The Nigerian Presidency has pushed back against recent claims made by the outgoing President of the African Development Bank (AfDB), Dr Akinwumi Adesina, asserting that his remarks do not accurately reflect the progress Nigeria has made since independence.
Dr Adesina had suggested that Nigerians are currently worse off than they were in 1960, citing a decline in GDP per capita from $1,847 at independence to $824 in 2024. In response, the Special Adviser to the President on Information and Strategy, Mr Bayo Onanuga, challenged the figures and narrative, stating that such a conclusion was based on flawed data and an incomplete view of Nigeria’s development over the past six decades.
Taking to his official X account, Mr Onanuga argued that Nigeria has seen remarkable advancements in various sectors, including education, healthcare, infrastructure, and telecommunications. “Compared with 1960, Nigeria today has more primary, secondary, and tertiary schools. We have more road networks and more medical facilities, private and public. We have phenomenal access to telephones,” he stated.
He highlighted that in 1960, the country had just 18,724 functioning telephone lines for a population of about 45 million. Today, over 200 million Nigerians have near-universal access to mobile phones and digital services, a transformation he believes underscores improved living standards.
Referencing the telecommunications boom of the early 2000s, Mr Onanuga recounted how consultants once advised Vodacom against entering Nigeria due to misleading GDP figures. However, MTN and other operators went on to thrive in the market. “In its first-quarter results this year, MTN declared revenue of N1 trillion and an increase of 8.2 percent in subscriptions, which took the number of its voice and data users to 84 million,” he noted. He questioned how such growth could be possible in a country that is supposedly worse off than it was in 1960.

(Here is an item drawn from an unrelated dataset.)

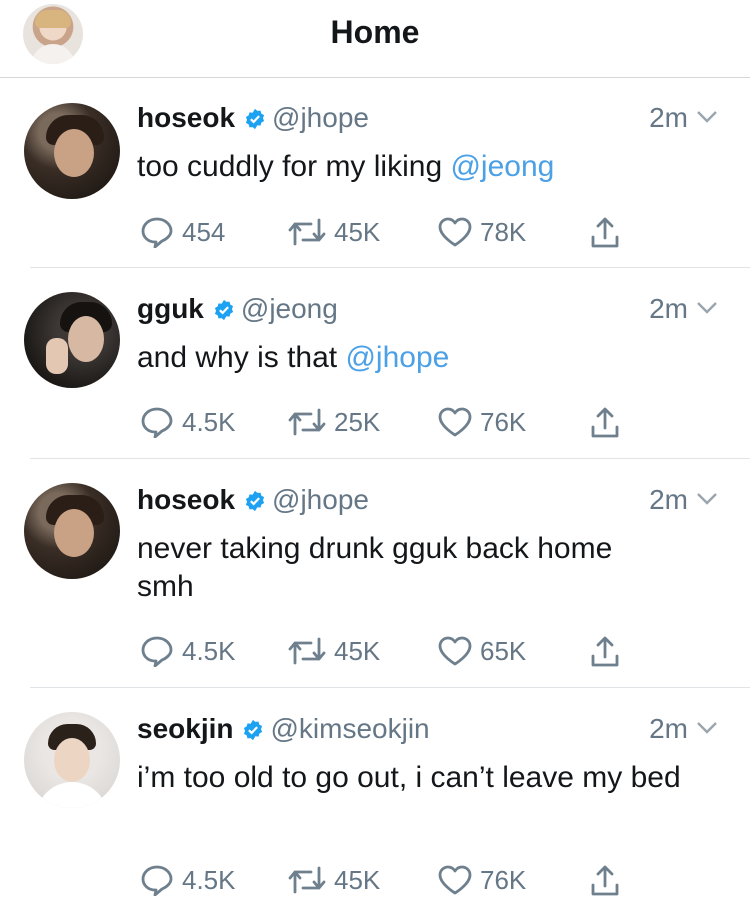 Image resolution: width=750 pixels, height=908 pixels. I want to click on like-button: 78K, so click(482, 230).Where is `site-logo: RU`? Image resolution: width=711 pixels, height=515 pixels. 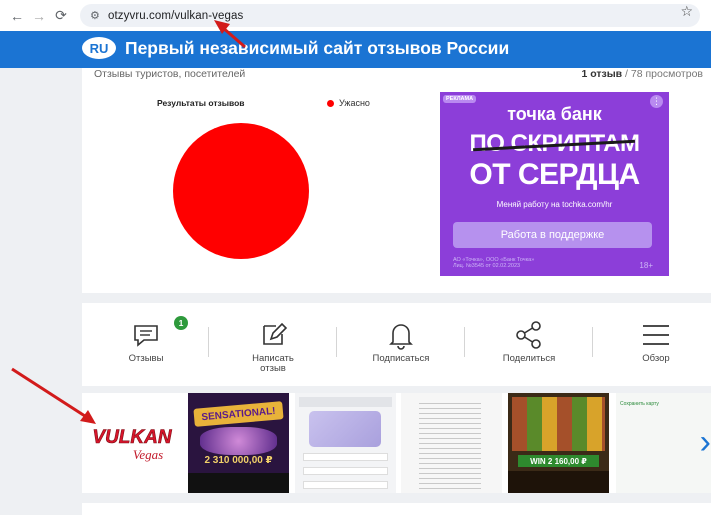 site-logo: RU is located at coordinates (99, 48).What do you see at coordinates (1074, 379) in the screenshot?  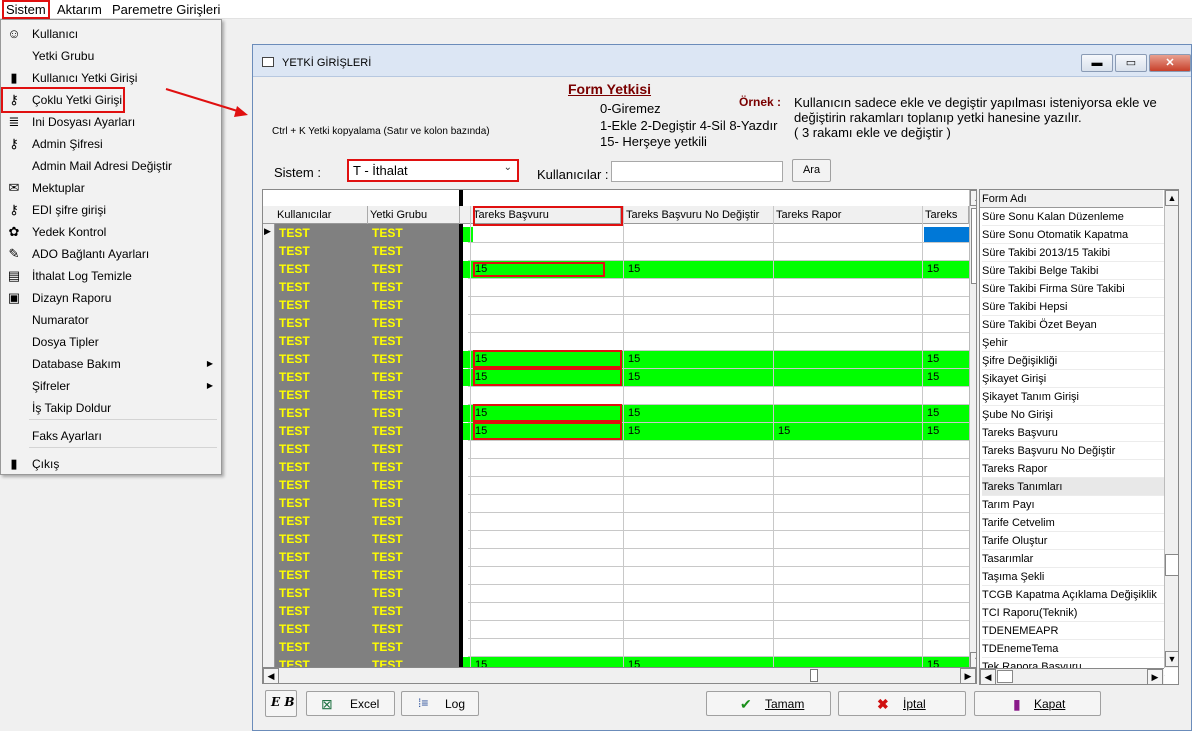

The presidential spokesperson maintained that any balanced evaluation would acknowledge the nation’s significant economic and social strides. “No objective observer can claim that Nigeria has not made progress since 1960. Today, as we await the NBS’s recalibration of our GDP, we can comfortably say without contradiction that it is at least 50 times, if not 100 times, more than it was at Independence,” he affirmed.
Mr Onanuga also disputed the GDP per capita figures presented by Dr Adesina, explaining that in 1960, Nigeria’s GDP was approximately $4.2 billion and per capita income stood at $93—not $1,847. He traced Nigeria’s economic growth to the oil boom of the 1970s, noting that GDP rose significantly during this period, reaching $164 billion by 1981.
“Up until 1980, per capita income did not exceed $880. It rose to $2,187 in 1981 and dropped to $1,844 in 1982. In 2014, after rebasing, it reached an all-time high of $3,200,” he stated.
Furthermore, Mr Onanuga argued that GDP per capita alone is an insufficient metric for evaluating living standards, as it does not reflect the informal economy, income inequality, or social improvements. “GDP masks many activities in a country’s economy. It neither discloses wealth distribution or income inequality nor accounts for the informal economy, which experts have said is enormous,” he concluded.